■ **Raw data**

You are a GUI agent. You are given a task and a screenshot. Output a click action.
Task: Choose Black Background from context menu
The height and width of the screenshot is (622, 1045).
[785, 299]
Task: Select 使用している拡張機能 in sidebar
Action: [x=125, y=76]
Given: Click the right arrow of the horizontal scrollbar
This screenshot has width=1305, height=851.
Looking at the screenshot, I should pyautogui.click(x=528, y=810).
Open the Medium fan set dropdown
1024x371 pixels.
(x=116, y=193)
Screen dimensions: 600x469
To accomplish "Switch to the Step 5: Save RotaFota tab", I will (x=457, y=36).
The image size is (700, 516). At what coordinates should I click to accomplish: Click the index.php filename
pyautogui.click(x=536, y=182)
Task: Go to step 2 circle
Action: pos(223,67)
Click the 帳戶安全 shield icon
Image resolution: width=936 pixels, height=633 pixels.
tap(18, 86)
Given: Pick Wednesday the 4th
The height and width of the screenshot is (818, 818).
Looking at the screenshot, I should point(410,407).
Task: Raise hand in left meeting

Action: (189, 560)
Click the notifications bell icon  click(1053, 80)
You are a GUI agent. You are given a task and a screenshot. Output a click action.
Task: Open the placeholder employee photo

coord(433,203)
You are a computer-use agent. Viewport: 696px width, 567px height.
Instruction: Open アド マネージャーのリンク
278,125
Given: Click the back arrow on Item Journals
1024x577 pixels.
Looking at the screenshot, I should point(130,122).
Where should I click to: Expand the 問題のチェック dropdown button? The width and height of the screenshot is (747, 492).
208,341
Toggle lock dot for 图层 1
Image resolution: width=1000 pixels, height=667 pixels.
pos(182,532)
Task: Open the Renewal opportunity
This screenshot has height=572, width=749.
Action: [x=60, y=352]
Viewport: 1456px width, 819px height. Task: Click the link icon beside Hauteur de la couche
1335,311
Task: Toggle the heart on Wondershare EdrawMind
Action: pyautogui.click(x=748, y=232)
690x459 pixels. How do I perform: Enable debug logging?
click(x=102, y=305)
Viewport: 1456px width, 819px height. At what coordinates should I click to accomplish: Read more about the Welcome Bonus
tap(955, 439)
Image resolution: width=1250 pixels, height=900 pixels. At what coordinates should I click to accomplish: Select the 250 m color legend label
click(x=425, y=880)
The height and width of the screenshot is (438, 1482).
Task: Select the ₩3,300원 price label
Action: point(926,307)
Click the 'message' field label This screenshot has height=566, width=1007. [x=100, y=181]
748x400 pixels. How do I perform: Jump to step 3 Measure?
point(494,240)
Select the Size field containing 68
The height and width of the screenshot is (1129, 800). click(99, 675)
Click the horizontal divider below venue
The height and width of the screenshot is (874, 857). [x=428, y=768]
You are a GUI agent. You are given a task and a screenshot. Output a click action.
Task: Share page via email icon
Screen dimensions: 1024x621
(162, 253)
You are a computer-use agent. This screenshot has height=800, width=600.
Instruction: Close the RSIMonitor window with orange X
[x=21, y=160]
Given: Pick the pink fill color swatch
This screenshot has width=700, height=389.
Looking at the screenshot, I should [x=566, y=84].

■ **What you need to do**
Please give every line of the records above as a JSON list of strings, one string per line, leaving out blank lines.

■ **Result**
[
  "You are a GUI agent. You are given a task and a screenshot. Output a click action.",
  "Task: Choose Black Background from context menu",
  "The height and width of the screenshot is (622, 1045).",
  "[785, 299]",
  "Task: Select 使用している拡張機能 in sidebar",
  "Action: [x=125, y=76]",
  "Given: Click the right arrow of the horizontal scrollbar",
  "This screenshot has width=1305, height=851.",
  "Looking at the screenshot, I should pyautogui.click(x=528, y=810).",
  "Open the Medium fan set dropdown",
  "1024x371 pixels.",
  "(x=116, y=193)",
  "Screen dimensions: 600x469",
  "To accomplish \"Switch to the Step 5: Save RotaFota tab\", I will (x=457, y=36).",
  "The image size is (700, 516). At what coordinates should I click to accomplish: Click the index.php filename",
  "pyautogui.click(x=536, y=182)",
  "Task: Go to step 2 circle",
  "Action: pos(223,67)",
  "Click the 帳戶安全 shield icon",
  "Image resolution: width=936 pixels, height=633 pixels.",
  "tap(18, 86)",
  "Given: Pick Wednesday the 4th",
  "The height and width of the screenshot is (818, 818).",
  "Looking at the screenshot, I should point(410,407).",
  "Task: Raise hand in left meeting",
  "Action: (189, 560)",
  "Click the notifications bell icon  click(1053, 80)",
  "You are a GUI agent. You are given a task and a screenshot. Output a click action.",
  "Task: Open the placeholder employee photo",
  "coord(433,203)",
  "You are a computer-use agent. Viewport: 696px width, 567px height.",
  "Instruction: Open アド マネージャーのリンク",
  "278,125",
  "Given: Click the back arrow on Item Journals",
  "1024x577 pixels.",
  "Looking at the screenshot, I should point(130,122).",
  "Where should I click to: Expand the 問題のチェック dropdown button? The width and height of the screenshot is (747, 492).",
  "208,341",
  "Toggle lock dot for 图层 1",
  "Image resolution: width=1000 pixels, height=667 pixels.",
  "pos(182,532)",
  "Task: Open the Renewal opportunity",
  "This screenshot has height=572, width=749.",
  "Action: [x=60, y=352]",
  "Viewport: 1456px width, 819px height. Task: Click the link icon beside Hauteur de la couche",
  "1335,311",
  "Task: Toggle the heart on Wondershare EdrawMind",
  "Action: pyautogui.click(x=748, y=232)",
  "690x459 pixels. How do I perform: Enable debug logging?",
  "click(x=102, y=305)",
  "Viewport: 1456px width, 819px height. At what coordinates should I click to accomplish: Read more about the Welcome Bonus",
  "tap(955, 439)",
  "Image resolution: width=1250 pixels, height=900 pixels. At what coordinates should I click to accomplish: Select the 250 m color legend label",
  "click(x=425, y=880)",
  "The height and width of the screenshot is (438, 1482).",
  "Task: Select the ₩3,300원 price label",
  "Action: point(926,307)",
  "Click the 'message' field label This screenshot has height=566, width=1007. [x=100, y=181]",
  "748x400 pixels. How do I perform: Jump to step 3 Measure?",
  "point(494,240)",
  "Select the Size field containing 68",
  "The height and width of the screenshot is (1129, 800). click(99, 675)",
  "Click the horizontal divider below venue",
  "The height and width of the screenshot is (874, 857). [x=428, y=768]",
  "You are a GUI agent. You are given a task and a screenshot. Output a click action.",
  "Task: Share page via email icon",
  "Screen dimensions: 1024x621",
  "(162, 253)",
  "You are a computer-use agent. This screenshot has height=800, width=600.",
  "Instruction: Close the RSIMonitor window with orange X",
  "[x=21, y=160]",
  "Given: Pick the pink fill color swatch",
  "This screenshot has width=700, height=389.",
  "Looking at the screenshot, I should [x=566, y=84]."
]